[Opening DATA FOR PROCESSING section]

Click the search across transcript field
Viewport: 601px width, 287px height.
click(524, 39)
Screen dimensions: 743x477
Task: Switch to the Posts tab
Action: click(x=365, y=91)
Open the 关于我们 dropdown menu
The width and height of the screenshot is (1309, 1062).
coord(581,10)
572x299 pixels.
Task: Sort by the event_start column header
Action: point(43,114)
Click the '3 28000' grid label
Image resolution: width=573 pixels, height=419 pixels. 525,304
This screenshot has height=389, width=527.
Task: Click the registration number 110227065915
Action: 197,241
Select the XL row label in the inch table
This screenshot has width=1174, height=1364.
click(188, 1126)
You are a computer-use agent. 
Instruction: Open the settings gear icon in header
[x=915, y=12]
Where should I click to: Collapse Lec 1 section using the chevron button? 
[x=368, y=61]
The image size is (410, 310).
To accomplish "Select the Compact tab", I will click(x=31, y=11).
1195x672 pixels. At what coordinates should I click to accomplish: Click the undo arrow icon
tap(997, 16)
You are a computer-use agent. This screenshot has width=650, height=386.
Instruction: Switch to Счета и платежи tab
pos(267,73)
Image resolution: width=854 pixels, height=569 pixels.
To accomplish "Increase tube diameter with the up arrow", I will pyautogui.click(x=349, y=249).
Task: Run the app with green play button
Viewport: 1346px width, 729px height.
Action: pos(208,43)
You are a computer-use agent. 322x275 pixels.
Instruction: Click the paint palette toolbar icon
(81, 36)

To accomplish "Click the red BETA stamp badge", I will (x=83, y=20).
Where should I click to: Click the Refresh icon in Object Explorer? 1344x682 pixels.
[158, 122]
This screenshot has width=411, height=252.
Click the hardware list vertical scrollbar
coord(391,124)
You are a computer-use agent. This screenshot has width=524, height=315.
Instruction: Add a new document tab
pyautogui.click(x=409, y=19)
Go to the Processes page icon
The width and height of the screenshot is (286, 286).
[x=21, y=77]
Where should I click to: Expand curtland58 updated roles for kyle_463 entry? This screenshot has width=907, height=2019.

[Closing DATA FOR PROCESSING section]

HOW TO COMPLETE THIS TASK: Transcribe each entry verbatim, leaving none out.

WRITTEN ANSWER:
Click the search across transcript field
Viewport: 601px width, 287px height.
click(524, 39)
Screen dimensions: 743x477
Task: Switch to the Posts tab
Action: click(x=365, y=91)
Open the 关于我们 dropdown menu
The width and height of the screenshot is (1309, 1062).
coord(581,10)
572x299 pixels.
Task: Sort by the event_start column header
Action: point(43,114)
Click the '3 28000' grid label
Image resolution: width=573 pixels, height=419 pixels. 525,304
This screenshot has height=389, width=527.
Task: Click the registration number 110227065915
Action: 197,241
Select the XL row label in the inch table
This screenshot has width=1174, height=1364.
click(188, 1126)
You are a computer-use agent. 
Instruction: Open the settings gear icon in header
[x=915, y=12]
Where should I click to: Collapse Lec 1 section using the chevron button? 
[x=368, y=61]
The image size is (410, 310).
To accomplish "Select the Compact tab", I will click(x=31, y=11).
1195x672 pixels. At what coordinates should I click to accomplish: Click the undo arrow icon
tap(997, 16)
You are a computer-use agent. This screenshot has width=650, height=386.
Instruction: Switch to Счета и платежи tab
pos(267,73)
Image resolution: width=854 pixels, height=569 pixels.
To accomplish "Increase tube diameter with the up arrow", I will pyautogui.click(x=349, y=249).
Task: Run the app with green play button
Viewport: 1346px width, 729px height.
Action: pos(208,43)
You are a computer-use agent. 322x275 pixels.
Instruction: Click the paint palette toolbar icon
(81, 36)

To accomplish "Click the red BETA stamp badge", I will (x=83, y=20).
Where should I click to: Click the Refresh icon in Object Explorer? 1344x682 pixels.
[158, 122]
This screenshot has width=411, height=252.
Click the hardware list vertical scrollbar
coord(391,124)
You are a computer-use agent. This screenshot has width=524, height=315.
Instruction: Add a new document tab
pyautogui.click(x=409, y=19)
Go to the Processes page icon
The width and height of the screenshot is (286, 286).
[x=21, y=77]
Where should I click to: Expand curtland58 updated roles for kyle_463 entry? This screenshot has width=907, height=2019.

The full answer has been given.